%%
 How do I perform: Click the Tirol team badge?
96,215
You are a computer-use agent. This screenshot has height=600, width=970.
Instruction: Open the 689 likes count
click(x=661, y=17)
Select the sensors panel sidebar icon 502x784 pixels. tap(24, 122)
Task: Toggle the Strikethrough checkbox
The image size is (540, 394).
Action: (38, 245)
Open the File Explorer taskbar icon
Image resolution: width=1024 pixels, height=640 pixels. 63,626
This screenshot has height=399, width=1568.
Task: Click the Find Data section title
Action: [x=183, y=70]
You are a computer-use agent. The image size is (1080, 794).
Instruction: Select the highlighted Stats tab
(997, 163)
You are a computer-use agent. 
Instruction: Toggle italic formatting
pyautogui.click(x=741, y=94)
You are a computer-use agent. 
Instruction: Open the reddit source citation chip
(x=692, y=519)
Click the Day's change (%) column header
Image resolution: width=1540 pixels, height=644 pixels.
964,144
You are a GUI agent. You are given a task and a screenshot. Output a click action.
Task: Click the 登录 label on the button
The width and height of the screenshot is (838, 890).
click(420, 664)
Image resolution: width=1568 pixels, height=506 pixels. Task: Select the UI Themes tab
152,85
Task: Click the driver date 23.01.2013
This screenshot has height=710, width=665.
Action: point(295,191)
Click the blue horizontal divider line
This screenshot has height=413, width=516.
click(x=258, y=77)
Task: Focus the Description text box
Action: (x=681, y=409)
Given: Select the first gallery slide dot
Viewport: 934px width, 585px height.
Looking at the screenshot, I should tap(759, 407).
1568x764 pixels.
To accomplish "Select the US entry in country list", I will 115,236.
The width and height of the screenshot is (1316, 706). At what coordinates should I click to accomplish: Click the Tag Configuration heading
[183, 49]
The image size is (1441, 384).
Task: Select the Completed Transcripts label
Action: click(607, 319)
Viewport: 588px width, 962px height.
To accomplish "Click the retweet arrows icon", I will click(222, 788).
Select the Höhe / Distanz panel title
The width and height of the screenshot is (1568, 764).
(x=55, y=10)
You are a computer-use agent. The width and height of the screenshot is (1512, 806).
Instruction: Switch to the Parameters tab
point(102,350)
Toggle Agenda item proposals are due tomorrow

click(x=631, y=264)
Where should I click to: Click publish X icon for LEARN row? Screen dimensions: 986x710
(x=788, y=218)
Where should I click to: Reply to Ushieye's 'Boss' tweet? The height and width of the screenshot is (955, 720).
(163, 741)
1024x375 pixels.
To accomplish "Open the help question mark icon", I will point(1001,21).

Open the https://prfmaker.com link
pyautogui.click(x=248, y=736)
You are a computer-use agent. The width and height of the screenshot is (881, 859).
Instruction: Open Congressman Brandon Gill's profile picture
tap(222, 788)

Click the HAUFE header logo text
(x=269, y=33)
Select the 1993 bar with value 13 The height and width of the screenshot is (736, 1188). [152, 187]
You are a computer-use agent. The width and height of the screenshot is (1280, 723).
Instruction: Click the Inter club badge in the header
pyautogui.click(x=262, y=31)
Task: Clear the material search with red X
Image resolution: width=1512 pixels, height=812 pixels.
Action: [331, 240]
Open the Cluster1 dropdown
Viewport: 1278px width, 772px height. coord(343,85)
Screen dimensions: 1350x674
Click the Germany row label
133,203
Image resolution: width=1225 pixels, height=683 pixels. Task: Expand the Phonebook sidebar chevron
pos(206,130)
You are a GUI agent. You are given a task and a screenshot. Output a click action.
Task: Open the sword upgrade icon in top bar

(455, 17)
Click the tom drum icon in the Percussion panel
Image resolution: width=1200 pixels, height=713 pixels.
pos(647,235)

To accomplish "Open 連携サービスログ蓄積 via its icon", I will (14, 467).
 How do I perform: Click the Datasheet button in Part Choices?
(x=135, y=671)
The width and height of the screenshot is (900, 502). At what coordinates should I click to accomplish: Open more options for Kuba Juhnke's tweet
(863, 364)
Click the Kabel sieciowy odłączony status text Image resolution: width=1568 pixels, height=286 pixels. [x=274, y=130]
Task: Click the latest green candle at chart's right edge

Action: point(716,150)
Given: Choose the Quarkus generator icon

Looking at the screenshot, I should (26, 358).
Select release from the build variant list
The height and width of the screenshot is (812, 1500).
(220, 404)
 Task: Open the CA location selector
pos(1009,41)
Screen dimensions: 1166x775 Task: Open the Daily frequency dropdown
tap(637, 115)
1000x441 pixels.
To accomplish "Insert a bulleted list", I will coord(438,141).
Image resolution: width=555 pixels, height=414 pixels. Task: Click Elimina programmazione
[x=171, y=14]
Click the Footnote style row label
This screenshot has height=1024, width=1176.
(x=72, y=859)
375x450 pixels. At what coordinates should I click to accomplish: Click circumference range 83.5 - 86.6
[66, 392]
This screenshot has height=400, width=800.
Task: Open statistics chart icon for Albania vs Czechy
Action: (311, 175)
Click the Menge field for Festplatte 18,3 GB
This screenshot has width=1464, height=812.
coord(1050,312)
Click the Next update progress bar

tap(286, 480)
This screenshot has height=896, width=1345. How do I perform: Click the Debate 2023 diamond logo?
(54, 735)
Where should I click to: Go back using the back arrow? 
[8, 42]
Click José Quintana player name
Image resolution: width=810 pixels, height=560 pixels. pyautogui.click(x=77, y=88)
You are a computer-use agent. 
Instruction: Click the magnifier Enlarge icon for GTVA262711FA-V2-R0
%%
» Activity
If a line in the data contains the string "computer", copy it.

» Output of the exercise
You are a computer-use agent. This screenshot has height=600, width=970.
You are a computer-use agent. The image size is (1080, 794).
You are a computer-use agent. 
You are a computer-use agent. 
You are a computer-use agent. The width and height of the screenshot is (1512, 806).
You are a computer-use agent. The width and height of the screenshot is (881, 859).
You are a computer-use agent. The width and height of the screenshot is (1280, 723).
You are a computer-use agent. 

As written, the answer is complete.